I hate the emergency contact list. Whenever I fill out a form to participate in something here in KC, I have to name a person who would come to the hospital for me if something bad happened. I never know who to write. I had a motherly friend here in town who would know what to do in a hospital, but she moved to Korea. Then I have another motherly friend that I could name, but she’s dealing with cancer right now and she’s probably sick of hospitals.
Sometimes when I was little, I would wake up in the middle of the night and my mom would be standing in my doorway.

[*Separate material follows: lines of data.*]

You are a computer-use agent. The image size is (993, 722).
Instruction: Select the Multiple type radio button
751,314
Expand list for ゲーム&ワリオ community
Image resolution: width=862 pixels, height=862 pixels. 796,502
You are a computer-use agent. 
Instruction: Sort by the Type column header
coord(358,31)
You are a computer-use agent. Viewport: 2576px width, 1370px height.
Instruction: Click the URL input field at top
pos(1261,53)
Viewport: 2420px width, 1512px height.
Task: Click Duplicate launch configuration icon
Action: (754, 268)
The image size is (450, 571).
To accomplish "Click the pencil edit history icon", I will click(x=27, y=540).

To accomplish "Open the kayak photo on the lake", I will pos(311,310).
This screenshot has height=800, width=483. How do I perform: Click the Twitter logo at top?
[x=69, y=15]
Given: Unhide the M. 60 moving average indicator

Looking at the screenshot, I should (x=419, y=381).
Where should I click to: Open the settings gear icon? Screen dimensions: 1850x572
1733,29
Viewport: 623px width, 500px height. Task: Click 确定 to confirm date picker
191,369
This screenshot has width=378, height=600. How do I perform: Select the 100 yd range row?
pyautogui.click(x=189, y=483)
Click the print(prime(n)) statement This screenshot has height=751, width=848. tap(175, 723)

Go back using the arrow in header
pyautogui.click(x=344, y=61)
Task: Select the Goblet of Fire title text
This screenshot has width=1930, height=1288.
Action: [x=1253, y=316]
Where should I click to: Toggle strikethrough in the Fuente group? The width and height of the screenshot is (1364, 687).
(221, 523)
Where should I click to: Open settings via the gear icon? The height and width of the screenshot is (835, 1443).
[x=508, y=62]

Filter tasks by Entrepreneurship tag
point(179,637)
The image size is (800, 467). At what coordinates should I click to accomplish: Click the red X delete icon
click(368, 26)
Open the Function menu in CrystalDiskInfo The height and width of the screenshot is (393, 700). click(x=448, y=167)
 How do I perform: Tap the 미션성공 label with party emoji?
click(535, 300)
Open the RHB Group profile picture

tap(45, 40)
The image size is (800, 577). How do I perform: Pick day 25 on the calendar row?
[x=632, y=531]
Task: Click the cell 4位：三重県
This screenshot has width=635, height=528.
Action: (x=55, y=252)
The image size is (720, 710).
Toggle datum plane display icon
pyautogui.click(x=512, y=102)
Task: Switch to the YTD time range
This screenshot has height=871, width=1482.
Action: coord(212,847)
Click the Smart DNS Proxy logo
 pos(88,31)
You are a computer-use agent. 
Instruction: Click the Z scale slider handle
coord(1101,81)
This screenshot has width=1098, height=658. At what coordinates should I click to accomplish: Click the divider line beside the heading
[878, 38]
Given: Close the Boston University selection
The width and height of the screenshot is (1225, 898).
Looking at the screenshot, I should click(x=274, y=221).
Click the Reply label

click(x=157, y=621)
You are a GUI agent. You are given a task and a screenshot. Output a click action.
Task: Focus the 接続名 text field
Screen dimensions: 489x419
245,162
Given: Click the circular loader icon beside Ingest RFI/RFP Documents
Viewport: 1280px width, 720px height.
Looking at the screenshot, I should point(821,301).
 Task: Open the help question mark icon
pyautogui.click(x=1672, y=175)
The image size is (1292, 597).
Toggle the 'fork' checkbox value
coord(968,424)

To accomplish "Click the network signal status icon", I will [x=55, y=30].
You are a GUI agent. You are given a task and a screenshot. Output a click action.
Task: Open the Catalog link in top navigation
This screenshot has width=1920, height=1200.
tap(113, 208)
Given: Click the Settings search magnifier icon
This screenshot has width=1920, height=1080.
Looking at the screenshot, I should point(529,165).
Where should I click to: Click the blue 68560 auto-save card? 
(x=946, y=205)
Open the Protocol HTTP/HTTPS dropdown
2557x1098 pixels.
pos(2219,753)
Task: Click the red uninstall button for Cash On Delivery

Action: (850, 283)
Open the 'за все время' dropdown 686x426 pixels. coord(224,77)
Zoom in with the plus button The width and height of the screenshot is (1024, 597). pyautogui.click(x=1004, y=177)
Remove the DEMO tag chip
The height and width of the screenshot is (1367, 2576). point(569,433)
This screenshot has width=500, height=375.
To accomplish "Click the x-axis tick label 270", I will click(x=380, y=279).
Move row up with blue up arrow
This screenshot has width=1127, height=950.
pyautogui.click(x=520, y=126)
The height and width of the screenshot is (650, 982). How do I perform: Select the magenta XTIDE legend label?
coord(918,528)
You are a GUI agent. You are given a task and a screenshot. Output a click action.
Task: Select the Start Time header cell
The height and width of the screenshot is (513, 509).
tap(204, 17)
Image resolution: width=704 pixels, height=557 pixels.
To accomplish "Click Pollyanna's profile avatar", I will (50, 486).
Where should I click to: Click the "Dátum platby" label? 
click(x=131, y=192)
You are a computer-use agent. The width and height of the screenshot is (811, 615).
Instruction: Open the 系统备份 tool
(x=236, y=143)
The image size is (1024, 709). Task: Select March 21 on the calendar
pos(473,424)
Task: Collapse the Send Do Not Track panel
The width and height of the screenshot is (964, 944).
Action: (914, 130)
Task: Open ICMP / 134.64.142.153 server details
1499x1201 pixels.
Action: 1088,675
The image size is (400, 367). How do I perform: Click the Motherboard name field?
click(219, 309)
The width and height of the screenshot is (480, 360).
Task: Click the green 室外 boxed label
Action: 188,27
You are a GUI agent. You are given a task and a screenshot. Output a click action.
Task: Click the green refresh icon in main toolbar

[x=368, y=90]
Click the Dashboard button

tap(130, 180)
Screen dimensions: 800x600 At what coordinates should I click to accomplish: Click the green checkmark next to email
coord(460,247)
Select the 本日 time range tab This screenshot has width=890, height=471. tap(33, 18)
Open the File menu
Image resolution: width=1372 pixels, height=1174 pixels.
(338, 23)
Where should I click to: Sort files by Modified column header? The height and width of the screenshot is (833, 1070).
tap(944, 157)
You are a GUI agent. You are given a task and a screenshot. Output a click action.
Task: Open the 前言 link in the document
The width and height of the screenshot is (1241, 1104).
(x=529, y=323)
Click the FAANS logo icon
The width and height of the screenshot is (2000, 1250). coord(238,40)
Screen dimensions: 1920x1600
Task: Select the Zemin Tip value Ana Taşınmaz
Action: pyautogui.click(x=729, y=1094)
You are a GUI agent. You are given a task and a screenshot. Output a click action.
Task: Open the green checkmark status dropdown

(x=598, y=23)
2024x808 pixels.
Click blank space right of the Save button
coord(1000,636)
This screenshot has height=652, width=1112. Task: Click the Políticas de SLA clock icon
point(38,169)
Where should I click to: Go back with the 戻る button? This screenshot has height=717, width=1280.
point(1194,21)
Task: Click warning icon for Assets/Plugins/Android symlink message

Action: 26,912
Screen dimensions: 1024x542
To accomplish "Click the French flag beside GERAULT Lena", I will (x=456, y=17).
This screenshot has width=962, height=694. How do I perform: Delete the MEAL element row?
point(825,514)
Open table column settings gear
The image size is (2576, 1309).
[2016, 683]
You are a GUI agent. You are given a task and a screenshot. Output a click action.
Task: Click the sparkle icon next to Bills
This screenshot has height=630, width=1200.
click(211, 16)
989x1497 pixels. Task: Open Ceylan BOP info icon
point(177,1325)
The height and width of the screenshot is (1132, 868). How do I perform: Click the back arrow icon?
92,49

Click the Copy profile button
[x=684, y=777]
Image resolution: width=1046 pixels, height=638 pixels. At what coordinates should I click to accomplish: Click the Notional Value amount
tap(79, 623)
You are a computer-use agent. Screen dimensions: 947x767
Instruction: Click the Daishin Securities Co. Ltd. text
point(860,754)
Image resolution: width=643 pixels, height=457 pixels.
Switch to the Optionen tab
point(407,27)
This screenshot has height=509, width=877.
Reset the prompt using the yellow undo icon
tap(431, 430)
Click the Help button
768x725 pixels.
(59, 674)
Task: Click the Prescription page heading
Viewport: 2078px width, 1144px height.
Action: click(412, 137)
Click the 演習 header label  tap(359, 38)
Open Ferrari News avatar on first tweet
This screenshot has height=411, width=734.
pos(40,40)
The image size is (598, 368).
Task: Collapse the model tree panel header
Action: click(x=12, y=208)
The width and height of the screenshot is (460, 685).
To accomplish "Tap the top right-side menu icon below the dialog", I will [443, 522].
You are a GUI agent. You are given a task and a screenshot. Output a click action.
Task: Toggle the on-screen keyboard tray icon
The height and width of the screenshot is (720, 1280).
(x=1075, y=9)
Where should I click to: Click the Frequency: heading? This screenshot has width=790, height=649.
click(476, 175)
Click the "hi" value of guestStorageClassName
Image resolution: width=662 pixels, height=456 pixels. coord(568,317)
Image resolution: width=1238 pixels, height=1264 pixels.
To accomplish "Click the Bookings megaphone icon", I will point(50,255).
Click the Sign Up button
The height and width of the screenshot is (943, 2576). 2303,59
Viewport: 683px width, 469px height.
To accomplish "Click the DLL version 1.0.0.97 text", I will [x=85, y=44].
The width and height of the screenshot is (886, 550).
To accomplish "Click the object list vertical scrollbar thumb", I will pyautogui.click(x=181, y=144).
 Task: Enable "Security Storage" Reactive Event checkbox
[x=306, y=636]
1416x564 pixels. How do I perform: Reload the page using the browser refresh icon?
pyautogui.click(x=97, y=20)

She is a light sleeper, and if anything ever wakes her up at night she takes advantage of the opportunity to walk around the house and check on her kids, make sure we're still safe and peaceful in our beds.
It always made me feel secure, and when I got older I never dared sneak out at night, mostly because it would hurt her and nothing out there felt as good as the love I had at home.
I wonder why it took me 3 years of living 1,100 miles away from my mom to remember these things, and what that means about me as a daughter.
And I think the devil is a real bastard for waking me up at 6:12 am to whisper fear in my ear when I don’t have to participate in this weary world until 7:30.
It’s okay though, because I have friends who would probably be glad to come for me in an emergency. And now the only Person who watches over me at night doesn’t sleep. He who watches never sleeps. And if the devil wakes me up early to tell me that I am alone, I’ll just sing a song about strong love and he won’t like that very much.